Steroids and Post-resuscitation Infectious (Septic) Complications

Effect of Stress-dose Steroids on Post-resuscitation Infectious (Septic) Complications After In-hospital Cardiac Arrest. Individual Patient Data-based Re-analysis of Synthesized Prior Randomized Clinical Trial Data

Postresuscitation disease is characterized by post-insult systemic inflammation, adrenal insufficiency, and circulatory failure.
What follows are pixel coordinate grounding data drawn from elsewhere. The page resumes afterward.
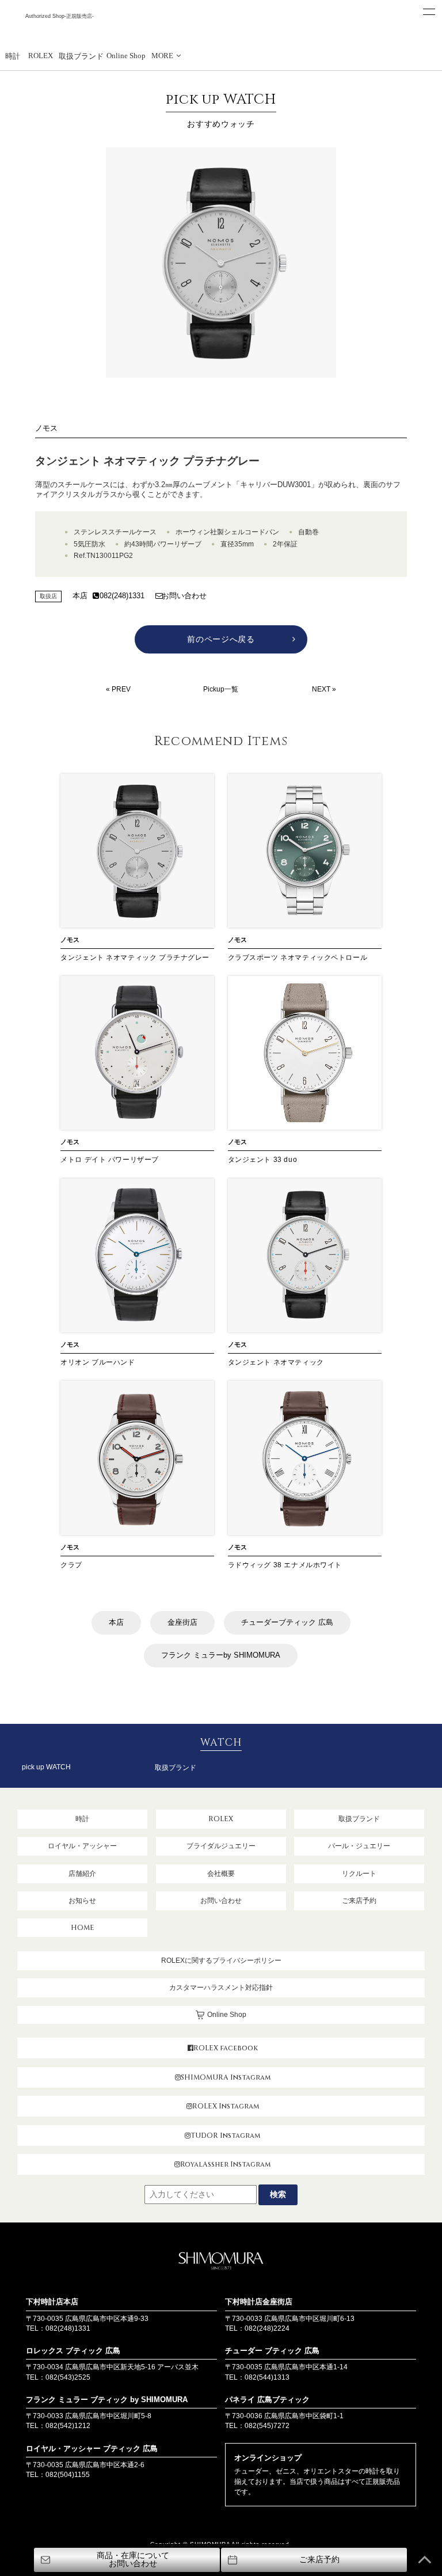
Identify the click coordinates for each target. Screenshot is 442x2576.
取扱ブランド (81, 56)
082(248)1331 (122, 595)
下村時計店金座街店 (258, 2301)
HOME (82, 1927)
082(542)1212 (67, 2425)
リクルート (359, 1873)
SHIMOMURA (221, 2262)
Such severe pathology may be associated with increased susceptibility to infectious complications and increased risk of death due to postresuscitation septic shock. The latter may be attenuated by stress-dose steroids. In this re-analysis of synthesized randomized clinical trial (RCT) data, the investigators will use individual patient data from two prior RCTs of in-hospital cardiac arrest (NCT00411879 & NCT00729794), in order to determine the effect of stress-dose steroids on the severity of postresuscitation infectious complications, and more specifically, on the risk of septic shock-associated death.

Study Overview

• Status: Completed
• Conditions: Infections; Cardiac Arrest
• Intervention / Treatment: Drug: Stress-dose hydrocortisone

Detailed Description

BACKGROUND AND RATIONALE Patients successfully resuscitated after cardiac arrest experience a "sepsis-like" syndrome characterized by cytokine storm, endotoxemia, coagulopathy, and various degrees of adrenal insufficiency. These pathophysiological mechanisms contribute to the development of circulatory failure, i.e. post-resuscitation shock. Post-resuscitation shock patients resuscitated from vasopressor-requiring cardiac arrest are frequently poorly responsive to high-rate vasopressor infusions (e.g. norepinephrine ≥0.5 μg/kg/min) and intravenous fluids.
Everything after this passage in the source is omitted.